Data extracted from a collection:
..............................

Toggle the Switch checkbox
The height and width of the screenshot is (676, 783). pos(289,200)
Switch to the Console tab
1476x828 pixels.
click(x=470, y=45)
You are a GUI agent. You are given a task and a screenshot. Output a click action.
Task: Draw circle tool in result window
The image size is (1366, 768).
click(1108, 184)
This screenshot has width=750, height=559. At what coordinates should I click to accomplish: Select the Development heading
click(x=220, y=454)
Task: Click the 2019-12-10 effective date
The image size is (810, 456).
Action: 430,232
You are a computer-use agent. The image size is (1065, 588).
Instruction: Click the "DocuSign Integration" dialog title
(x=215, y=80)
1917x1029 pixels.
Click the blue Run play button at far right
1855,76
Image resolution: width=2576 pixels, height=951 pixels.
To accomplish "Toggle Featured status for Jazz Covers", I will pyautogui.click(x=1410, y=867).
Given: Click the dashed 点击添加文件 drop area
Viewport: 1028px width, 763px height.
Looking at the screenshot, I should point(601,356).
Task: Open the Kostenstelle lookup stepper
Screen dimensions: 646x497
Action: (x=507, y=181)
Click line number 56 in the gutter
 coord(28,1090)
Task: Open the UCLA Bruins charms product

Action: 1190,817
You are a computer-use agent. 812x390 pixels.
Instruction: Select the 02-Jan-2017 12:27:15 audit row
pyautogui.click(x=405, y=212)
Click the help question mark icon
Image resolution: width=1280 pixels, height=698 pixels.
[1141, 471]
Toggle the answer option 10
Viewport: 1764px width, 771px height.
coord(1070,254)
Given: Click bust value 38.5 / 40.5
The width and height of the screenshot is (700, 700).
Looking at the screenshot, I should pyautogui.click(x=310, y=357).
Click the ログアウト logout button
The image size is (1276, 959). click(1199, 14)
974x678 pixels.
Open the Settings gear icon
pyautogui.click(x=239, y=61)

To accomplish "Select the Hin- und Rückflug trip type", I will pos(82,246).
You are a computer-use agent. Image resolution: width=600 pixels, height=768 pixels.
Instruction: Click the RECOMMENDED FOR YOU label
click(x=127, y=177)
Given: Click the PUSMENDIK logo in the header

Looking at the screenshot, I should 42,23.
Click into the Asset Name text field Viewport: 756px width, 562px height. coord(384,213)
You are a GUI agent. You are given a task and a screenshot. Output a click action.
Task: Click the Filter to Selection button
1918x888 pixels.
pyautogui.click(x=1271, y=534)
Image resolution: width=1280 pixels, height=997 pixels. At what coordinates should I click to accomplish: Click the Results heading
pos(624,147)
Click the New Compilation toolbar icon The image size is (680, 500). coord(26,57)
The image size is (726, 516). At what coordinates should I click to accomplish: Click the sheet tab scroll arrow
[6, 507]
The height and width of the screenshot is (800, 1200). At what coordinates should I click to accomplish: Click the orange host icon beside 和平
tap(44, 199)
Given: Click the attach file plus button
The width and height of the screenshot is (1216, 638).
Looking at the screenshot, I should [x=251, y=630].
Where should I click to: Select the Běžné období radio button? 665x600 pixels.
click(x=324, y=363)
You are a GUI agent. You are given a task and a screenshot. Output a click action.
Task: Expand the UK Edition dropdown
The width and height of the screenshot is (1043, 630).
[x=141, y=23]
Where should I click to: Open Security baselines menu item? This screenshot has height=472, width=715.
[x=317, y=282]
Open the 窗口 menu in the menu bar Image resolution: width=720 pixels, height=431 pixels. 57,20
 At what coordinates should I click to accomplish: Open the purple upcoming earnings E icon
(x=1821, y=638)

..............................

| ACTIVITY |
If a line in the entries holds the string "computer", copy it.

| TASK RESULT |
You are a computer-use agent. The image size is (1065, 588).
You are a computer-use agent. 812x390 pixels.
You are a computer-use agent. Image resolution: width=600 pixels, height=768 pixels.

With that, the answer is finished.